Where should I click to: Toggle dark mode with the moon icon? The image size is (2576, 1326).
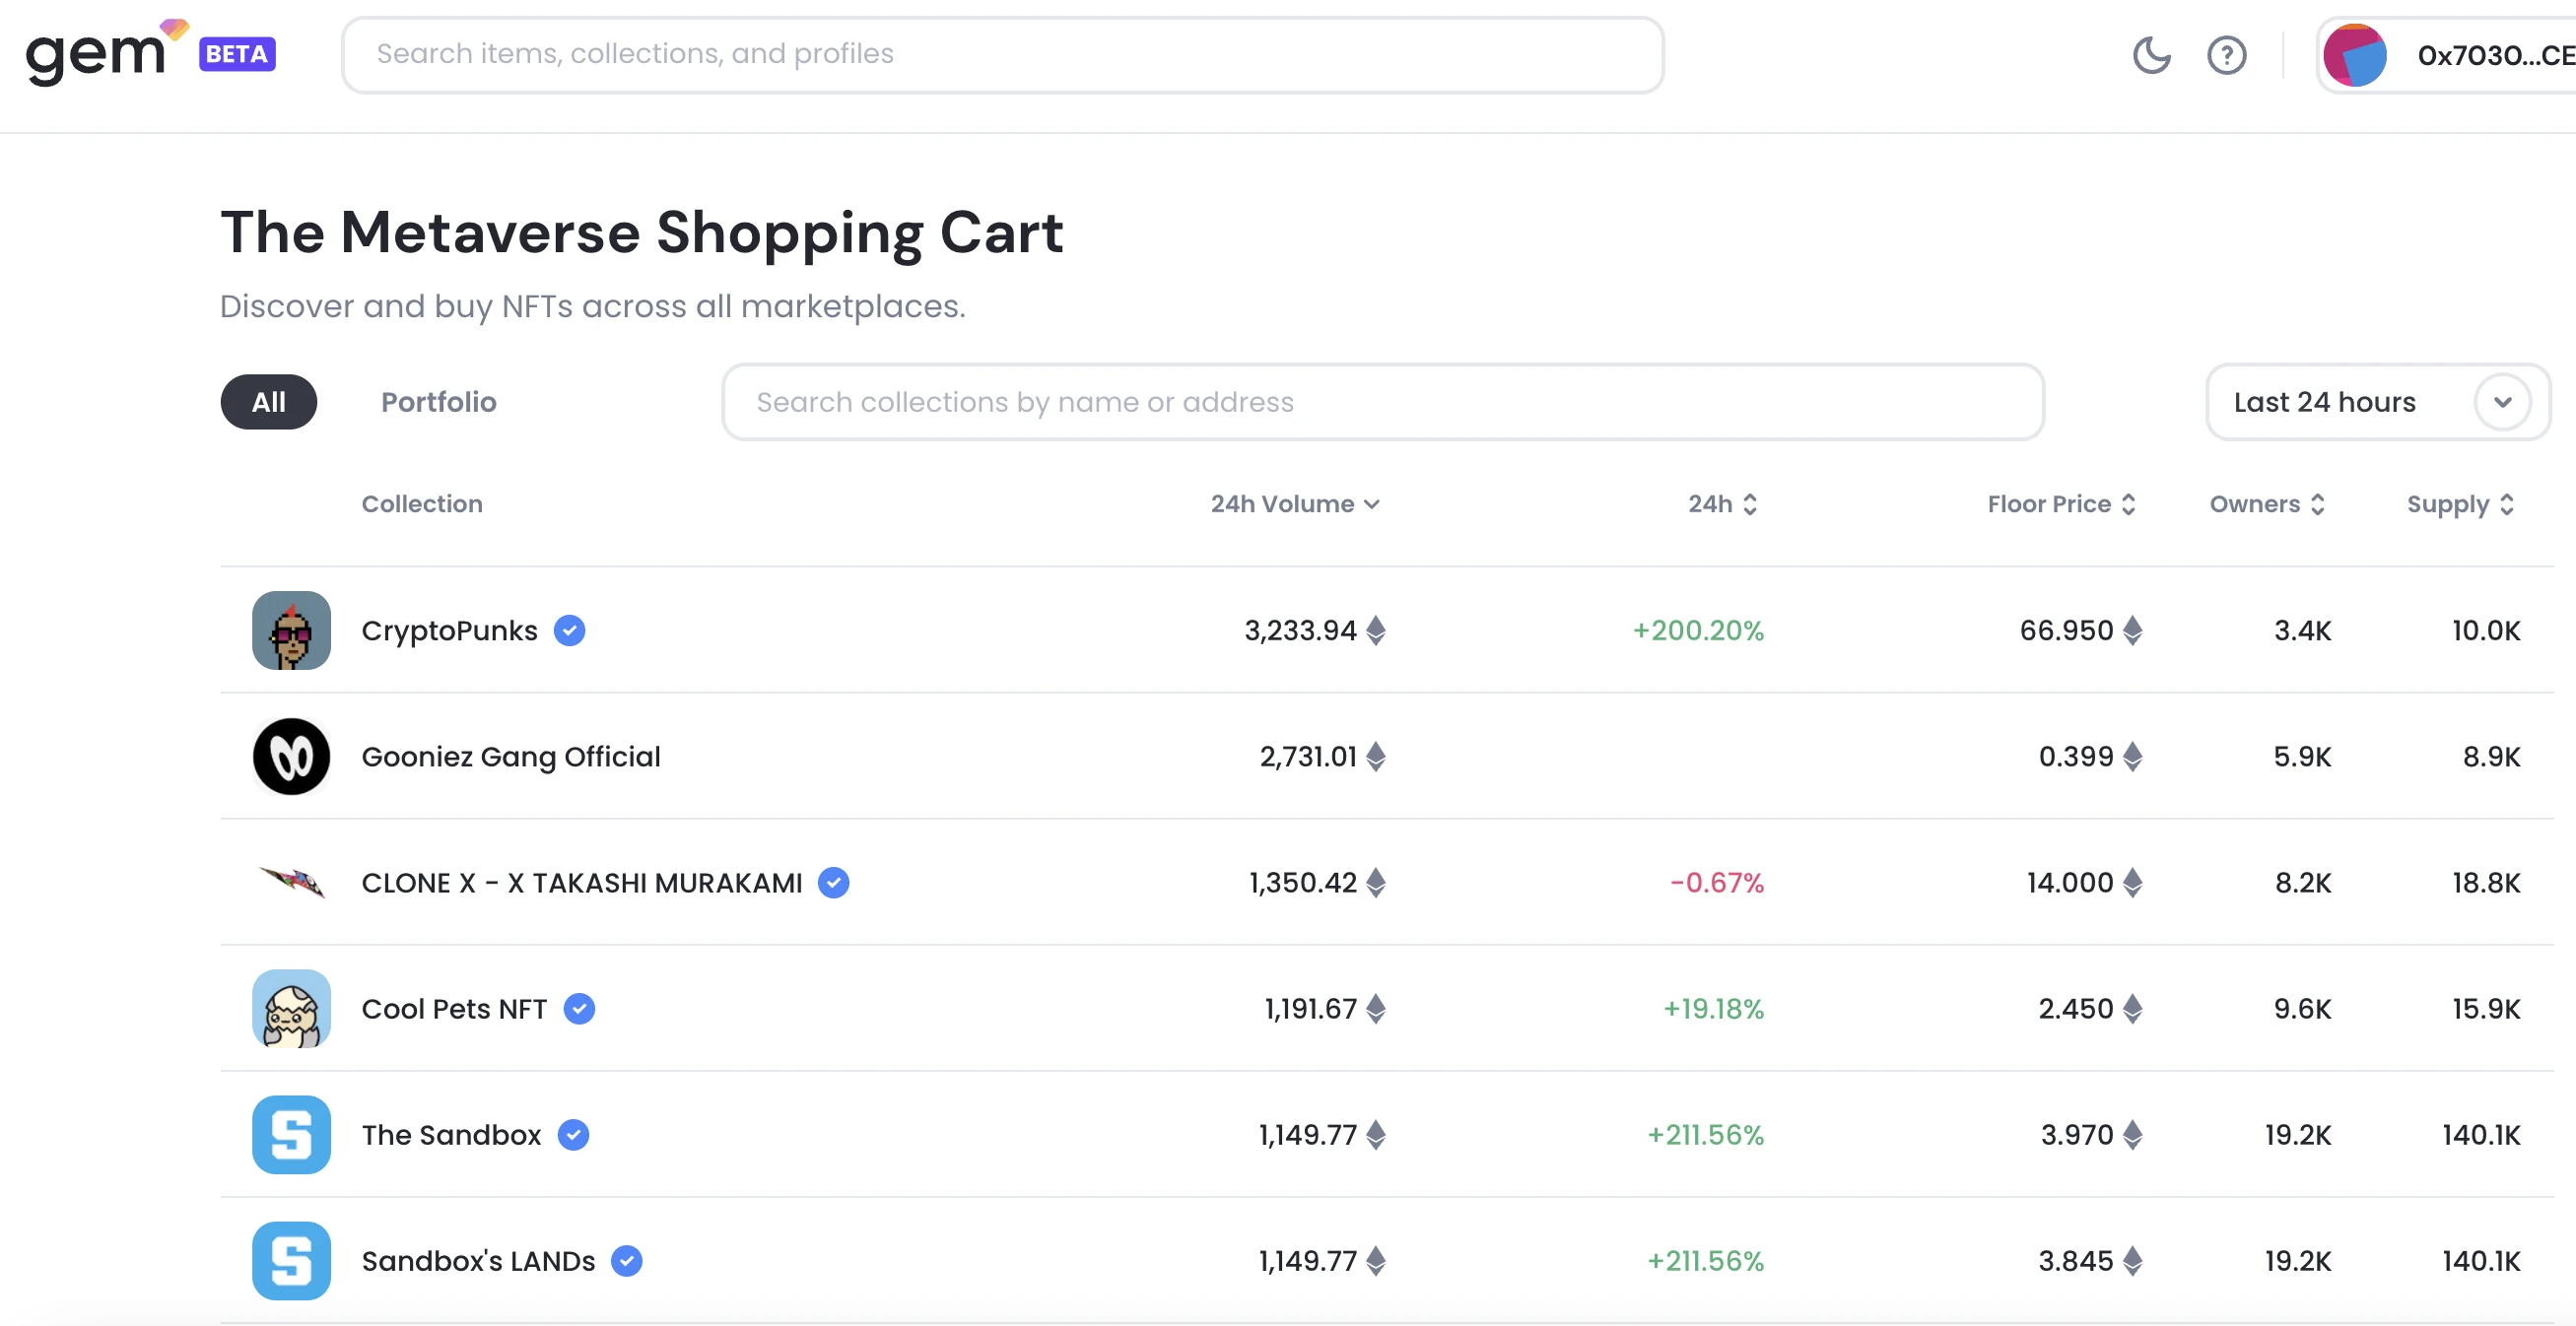pyautogui.click(x=2151, y=55)
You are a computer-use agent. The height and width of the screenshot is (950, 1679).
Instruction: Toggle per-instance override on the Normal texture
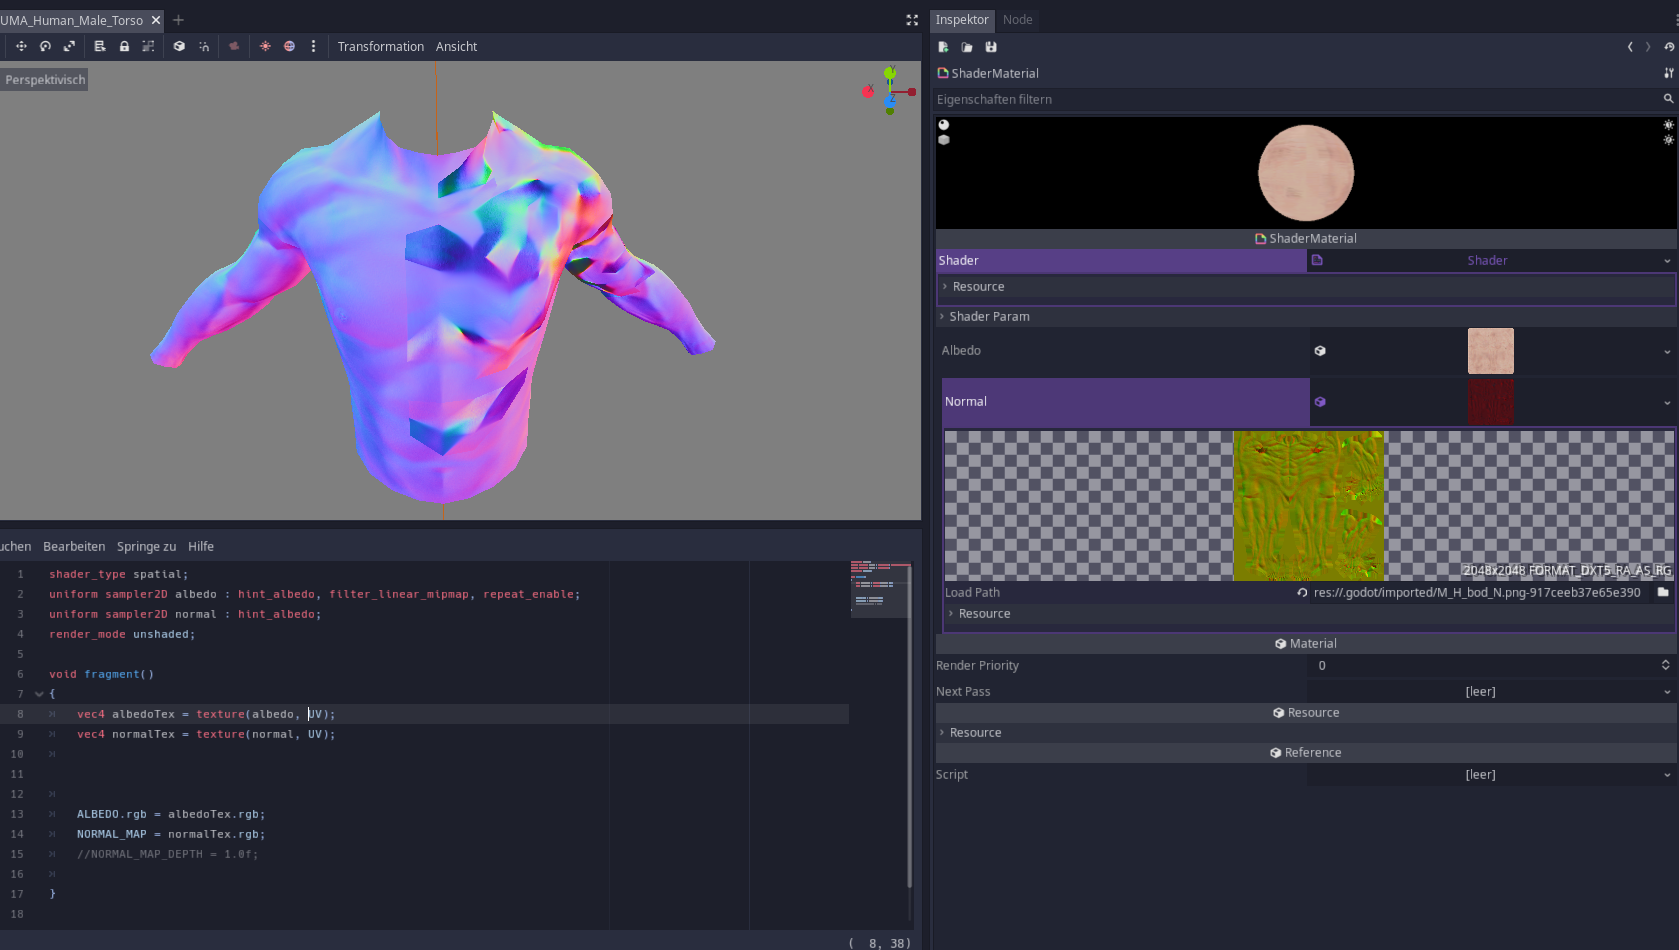point(1320,402)

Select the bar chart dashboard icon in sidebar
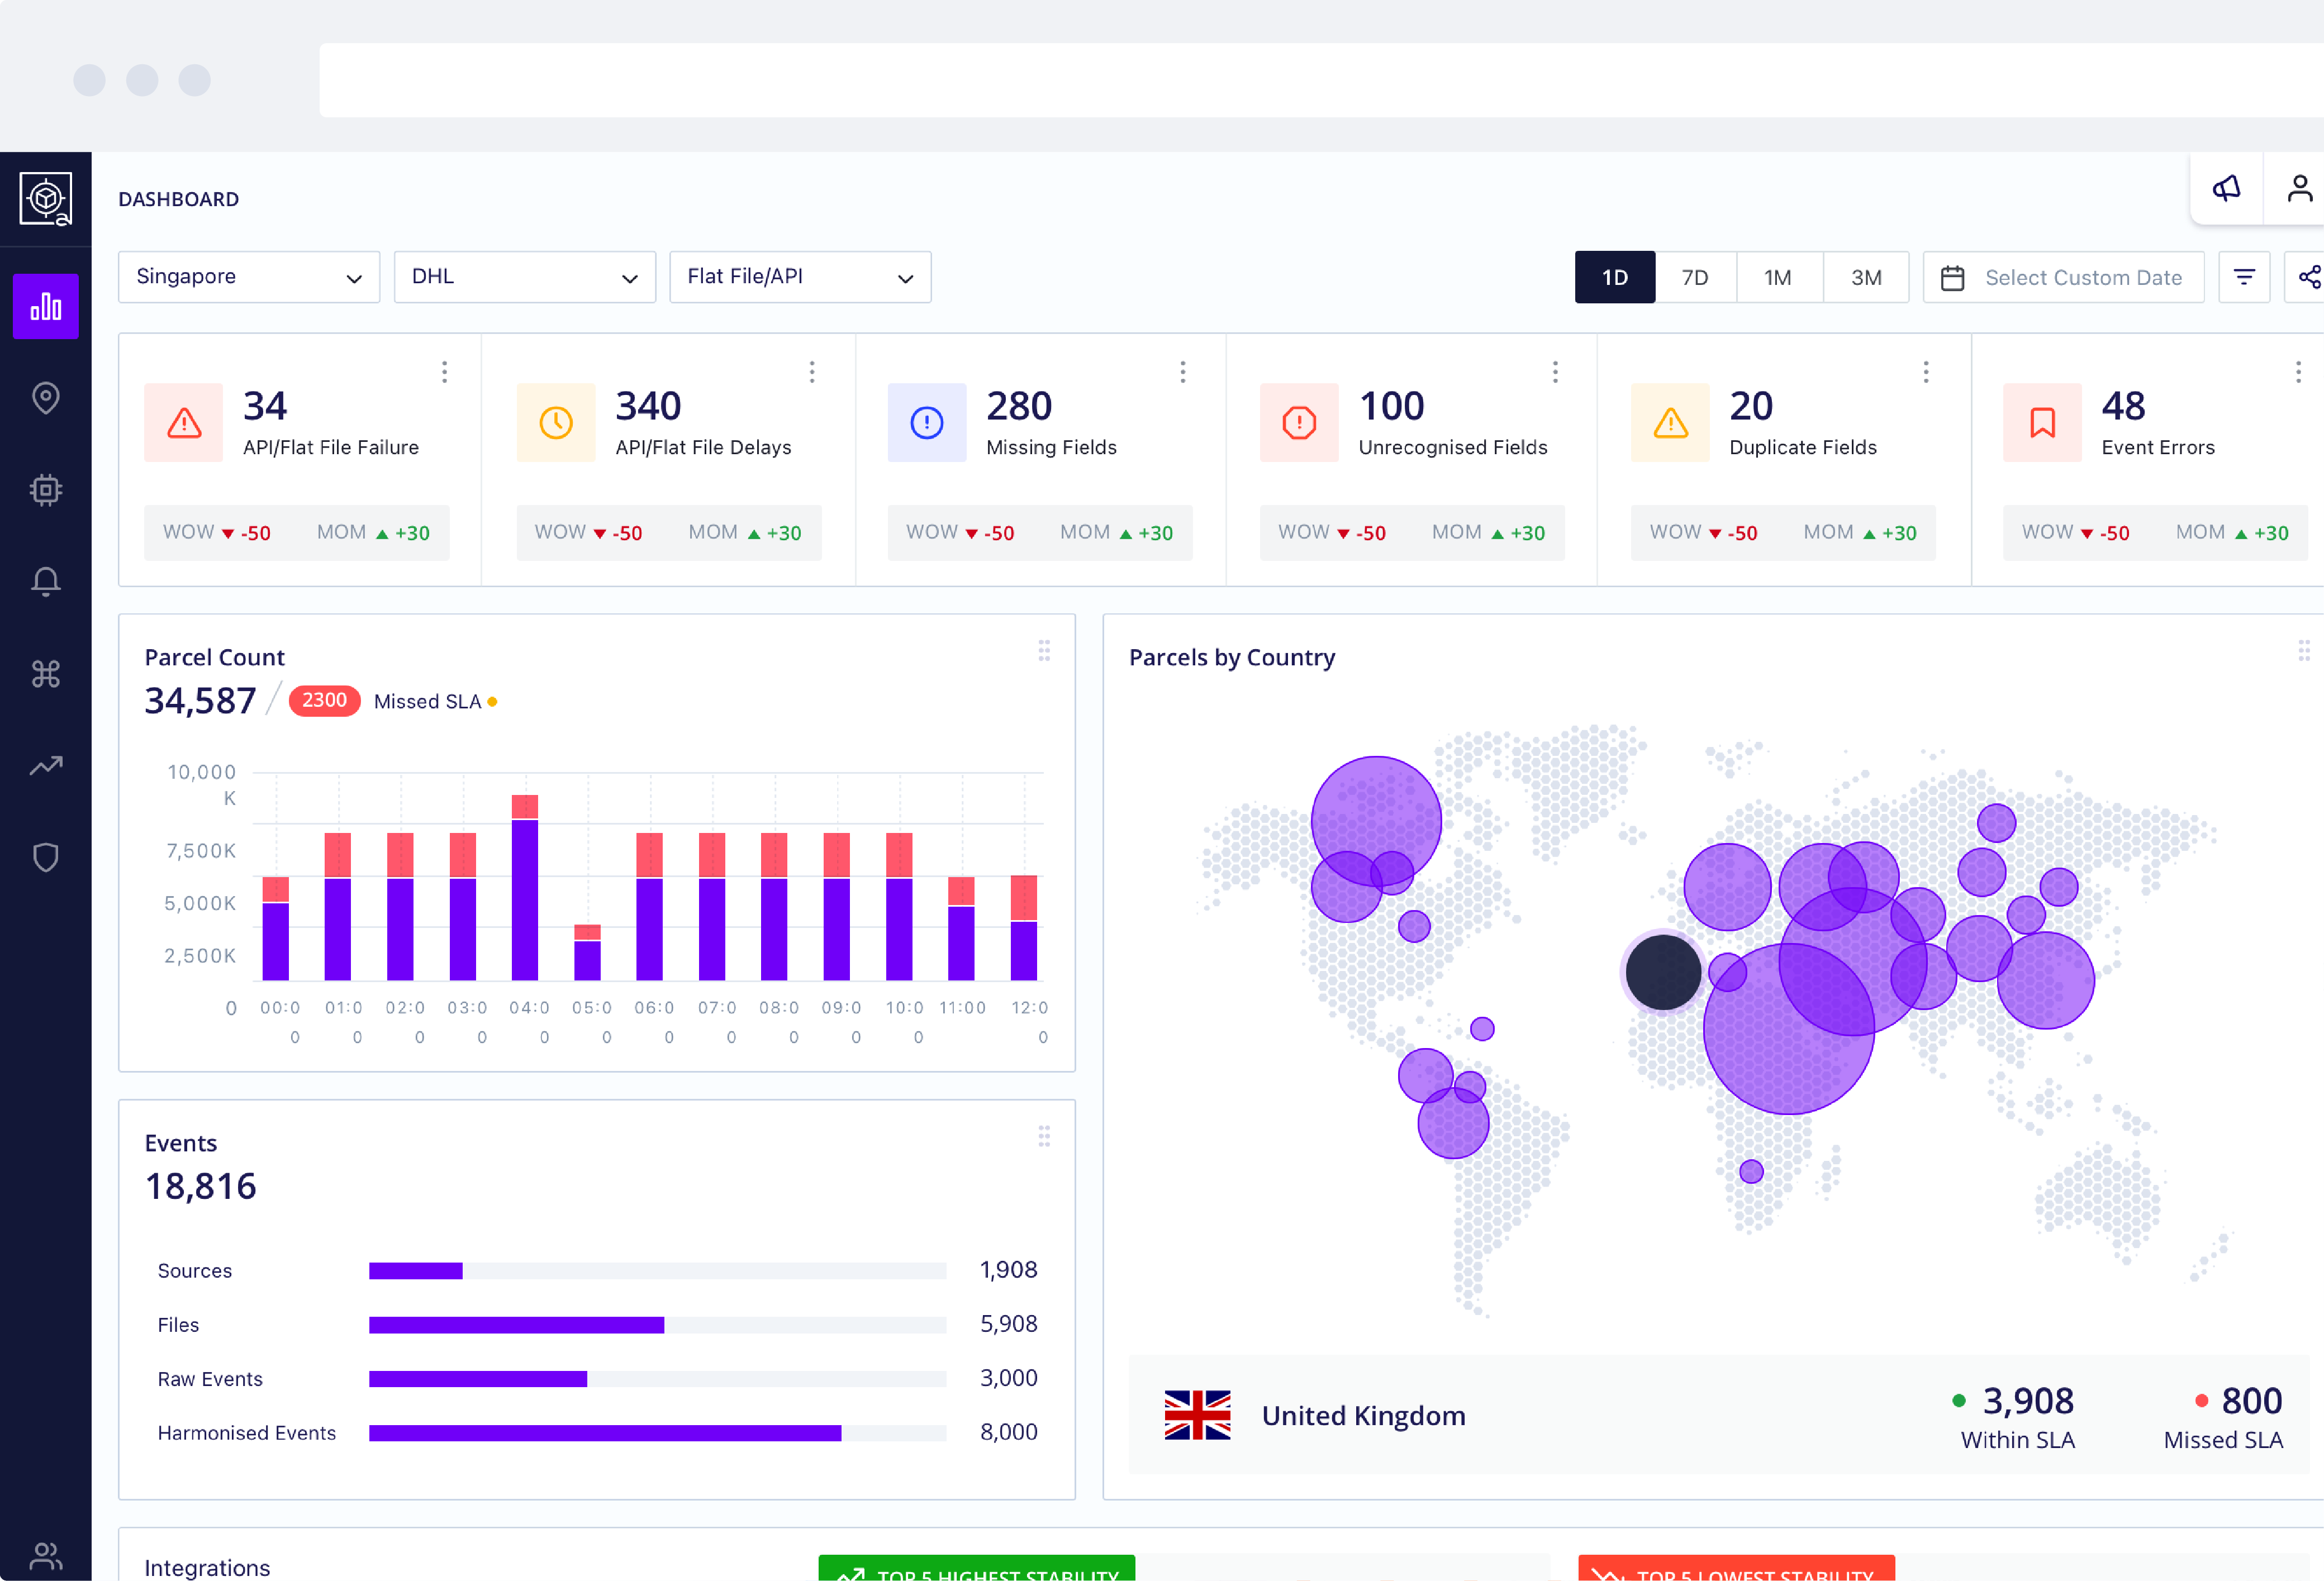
-------------------------
» What you will do:
Every line of the material must be returned exactly; leave the images out.

» Answer to this problem:
Where should I click to: Toggle dark mode with the moon icon? The image size is (2576, 1326).
pyautogui.click(x=2151, y=55)
You are a computer-use agent. The height and width of the screenshot is (950, 1679).
Instruction: Toggle per-instance override on the Normal texture
point(1320,402)

Select the bar chart dashboard icon in sidebar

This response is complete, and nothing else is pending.